> **Exercise instructions**: Reproduce verbatim the entries from the line containing "has width=896, height=387." through the end of the entries, omitting the pictures.

Screenshot grounding data
·····

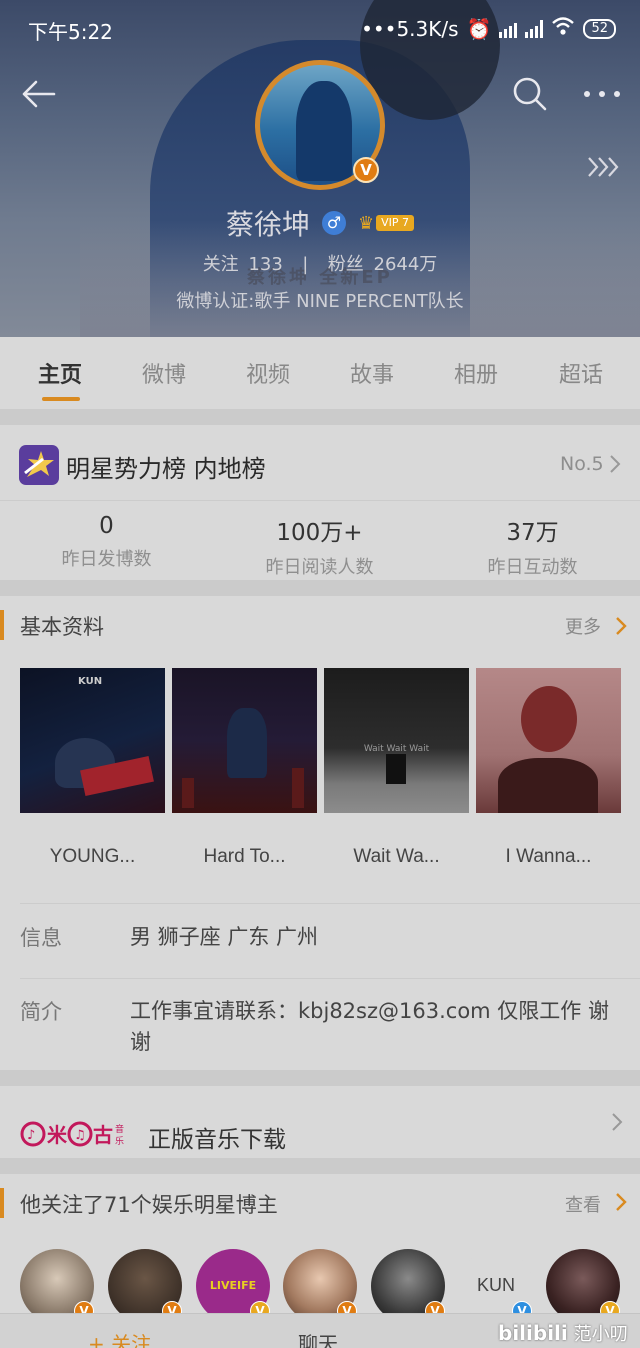 Image resolution: width=640 pixels, height=1348 pixels. What do you see at coordinates (396, 749) in the screenshot?
I see `album-cover-text: Wait Wait Wait` at bounding box center [396, 749].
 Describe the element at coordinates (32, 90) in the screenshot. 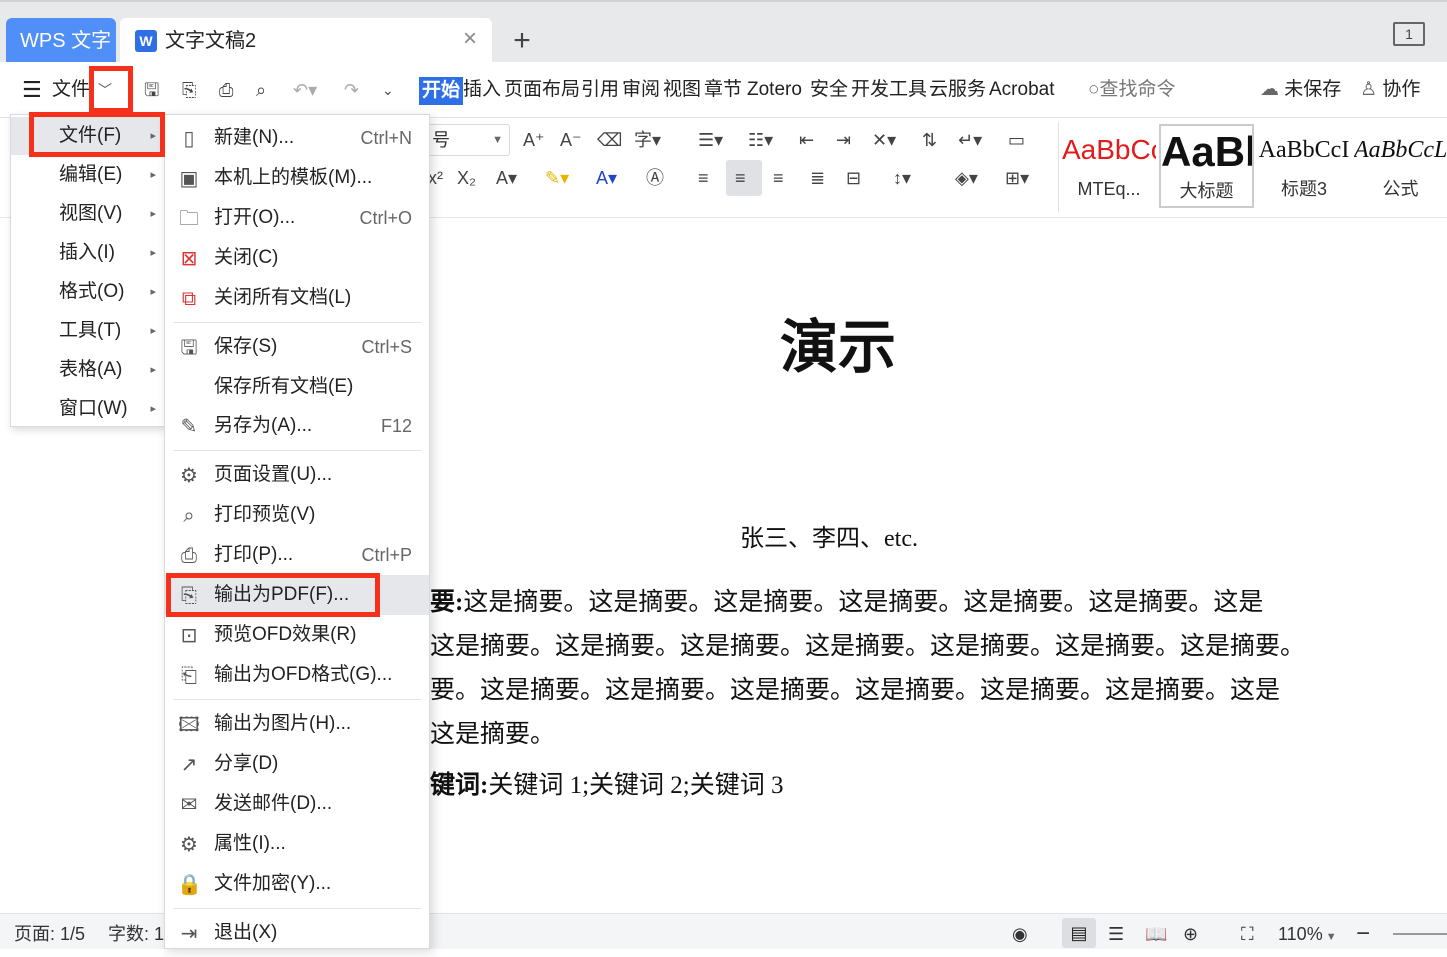

I see `hamburger-menu-icon: ☰` at that location.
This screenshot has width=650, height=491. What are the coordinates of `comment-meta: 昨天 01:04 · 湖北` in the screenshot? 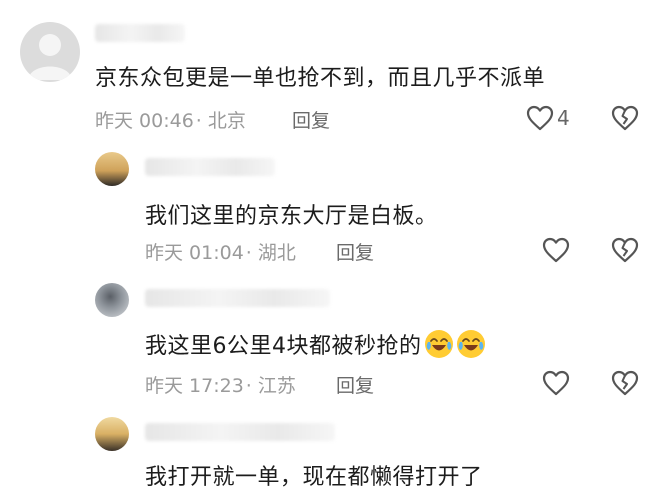 It's located at (220, 252).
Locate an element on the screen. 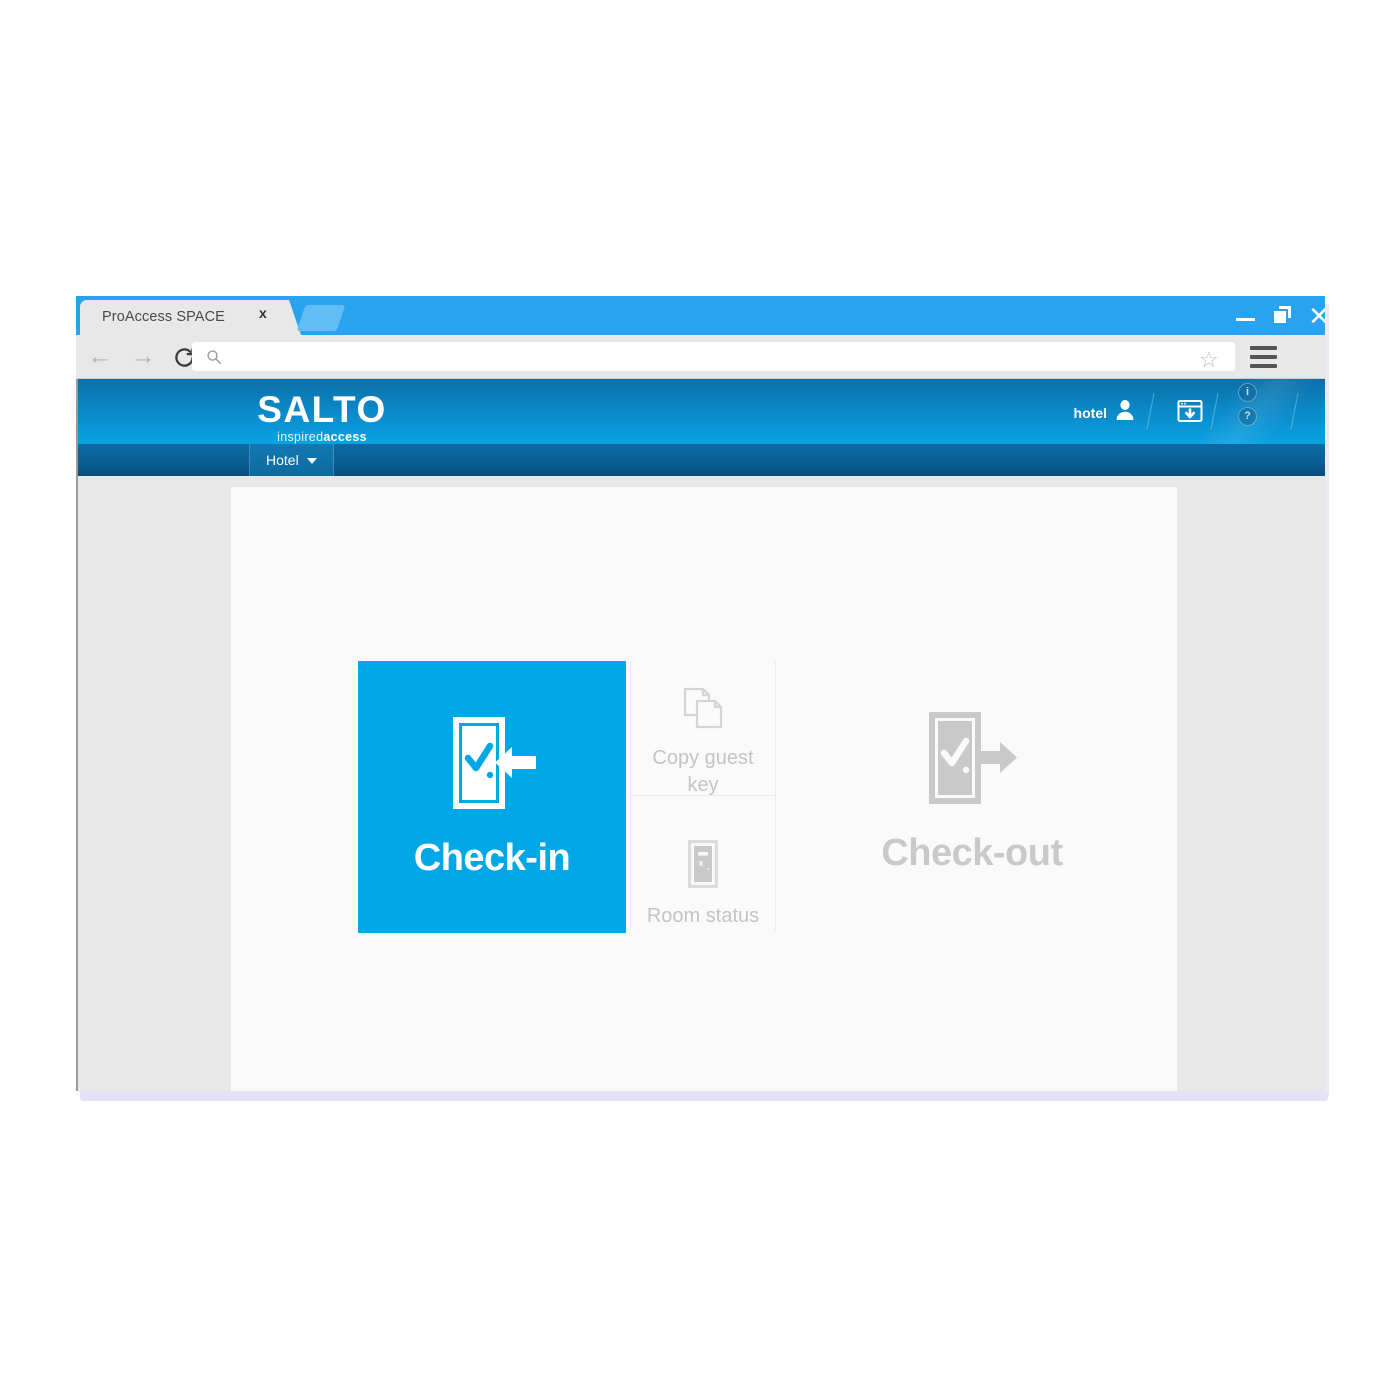 This screenshot has width=1400, height=1400. tile-check-in: Check-in is located at coordinates (492, 797).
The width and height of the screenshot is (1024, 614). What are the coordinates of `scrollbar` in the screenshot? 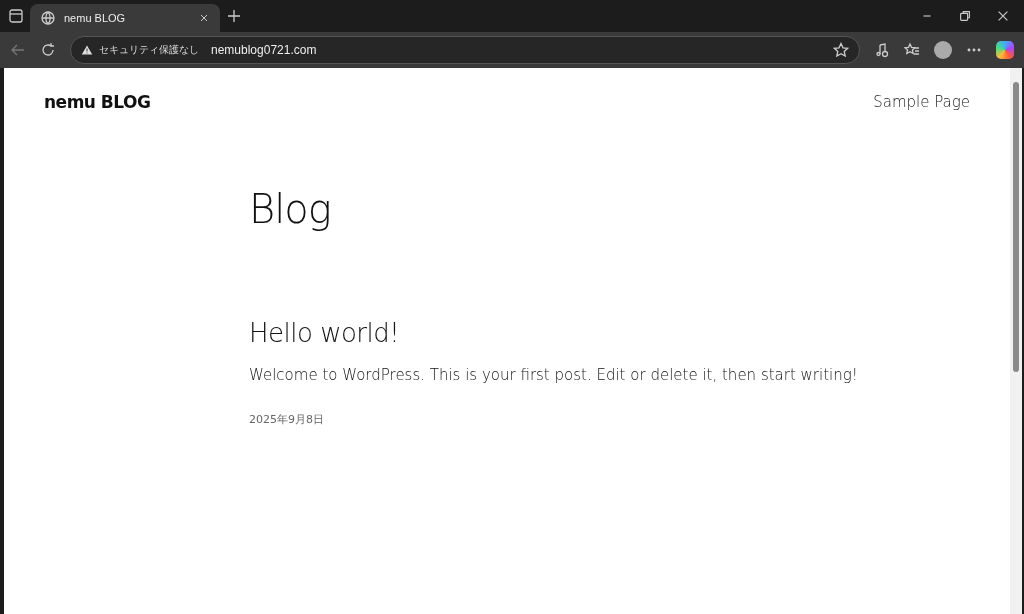 It's located at (1016, 341).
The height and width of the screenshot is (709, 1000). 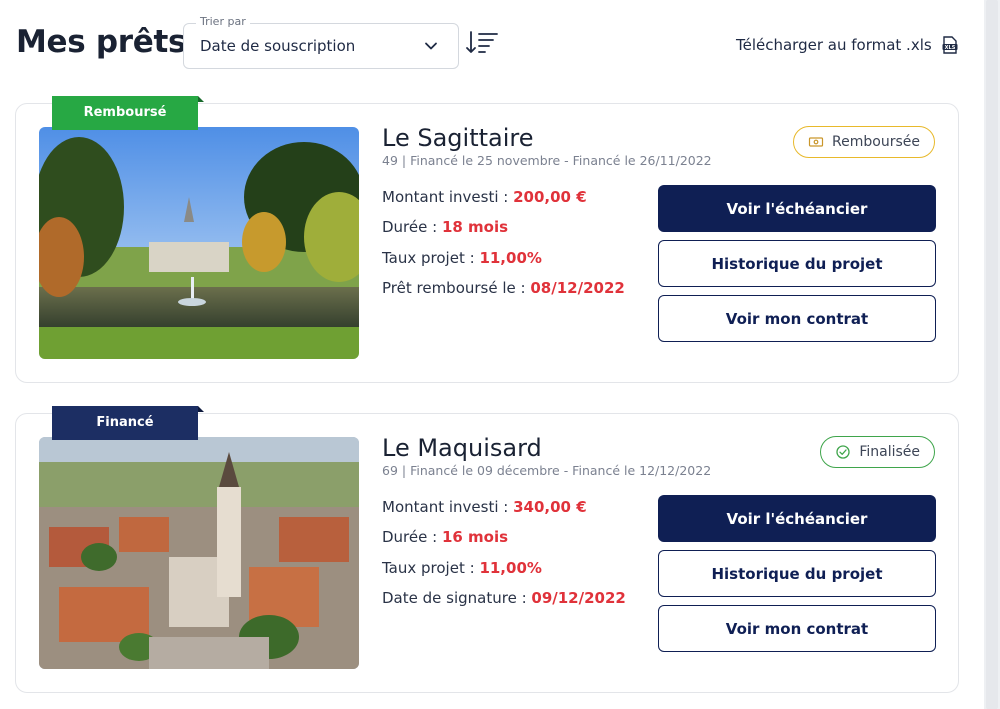 What do you see at coordinates (890, 452) in the screenshot?
I see `status-label: Finalisée` at bounding box center [890, 452].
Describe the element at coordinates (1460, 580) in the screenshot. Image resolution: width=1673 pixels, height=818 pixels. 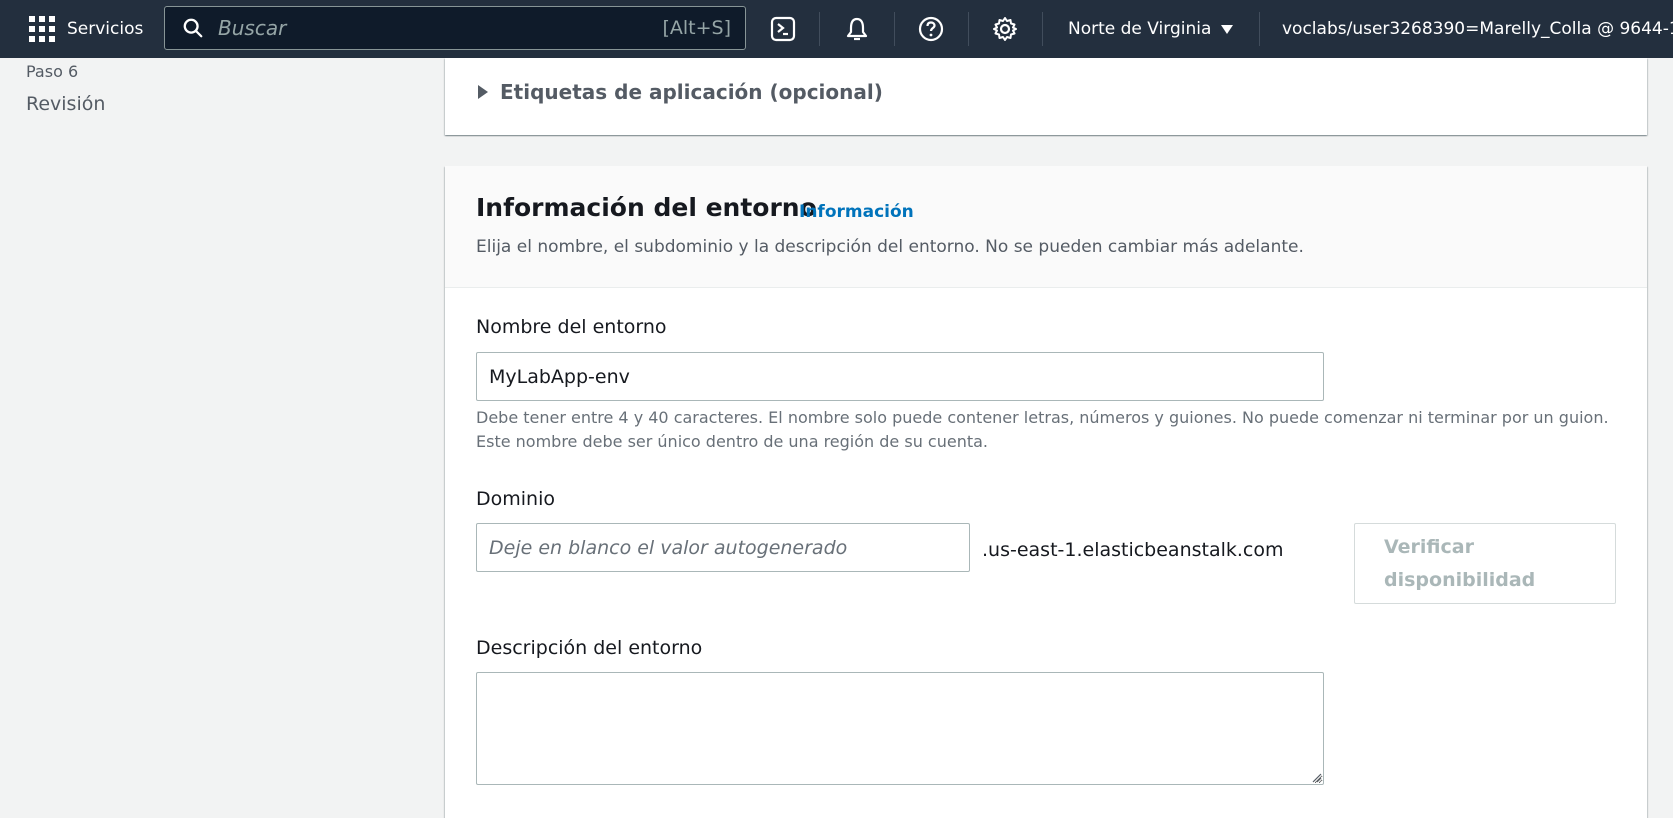
I see `check-availability-label-2: disponibilidad` at that location.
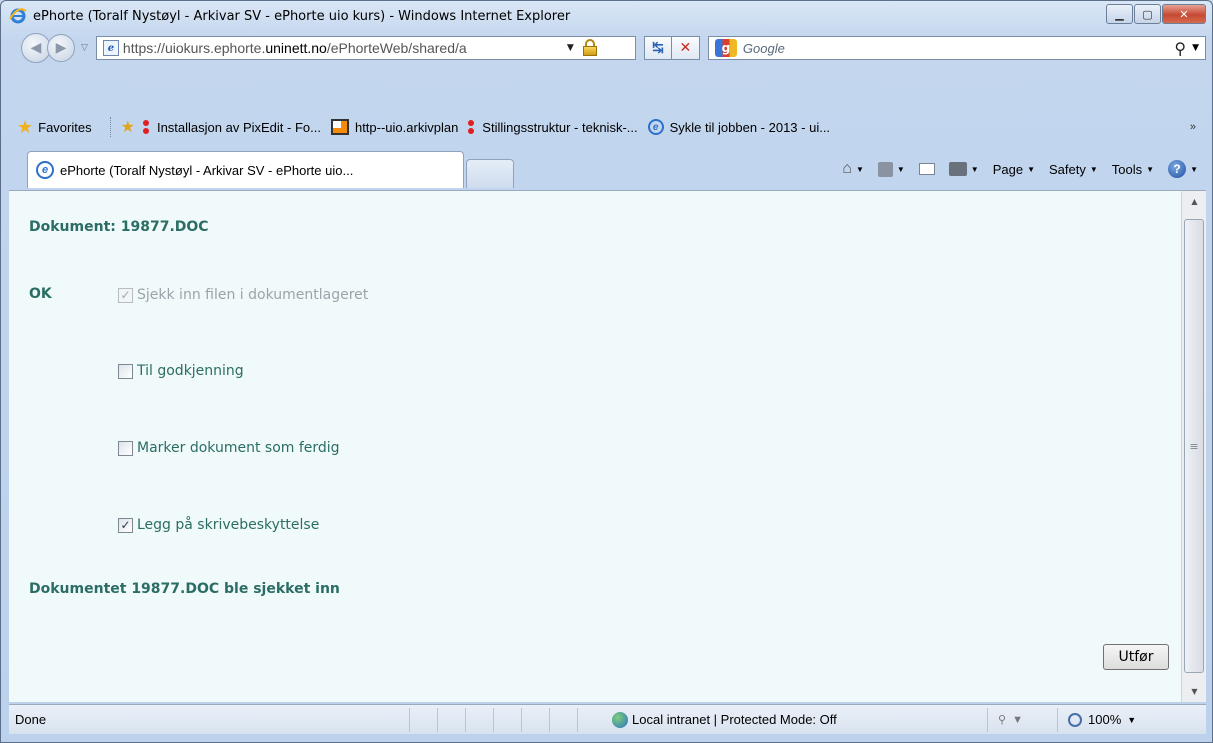 This screenshot has width=1213, height=743. Describe the element at coordinates (126, 295) in the screenshot. I see `checkin-checkbox: ✓` at that location.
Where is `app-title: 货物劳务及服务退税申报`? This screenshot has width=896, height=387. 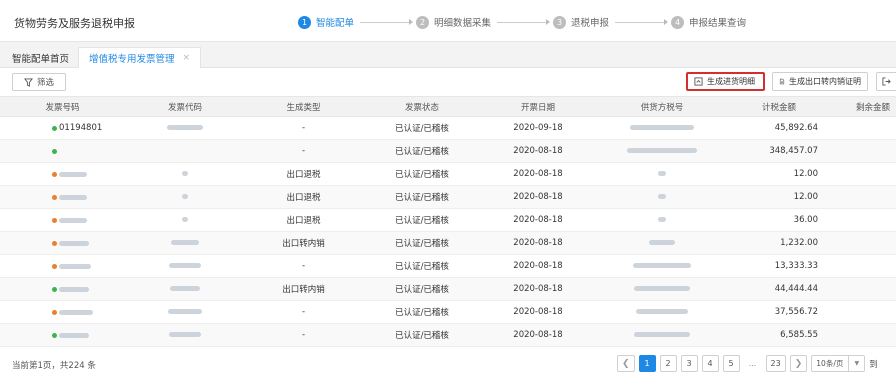
app-title: 货物劳务及服务退税申报 is located at coordinates (74, 24).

·····

> **Your solution**:
Where is `app-title: 货物劳务及服务退税申报`? This screenshot has width=896, height=387. 
app-title: 货物劳务及服务退税申报 is located at coordinates (74, 24).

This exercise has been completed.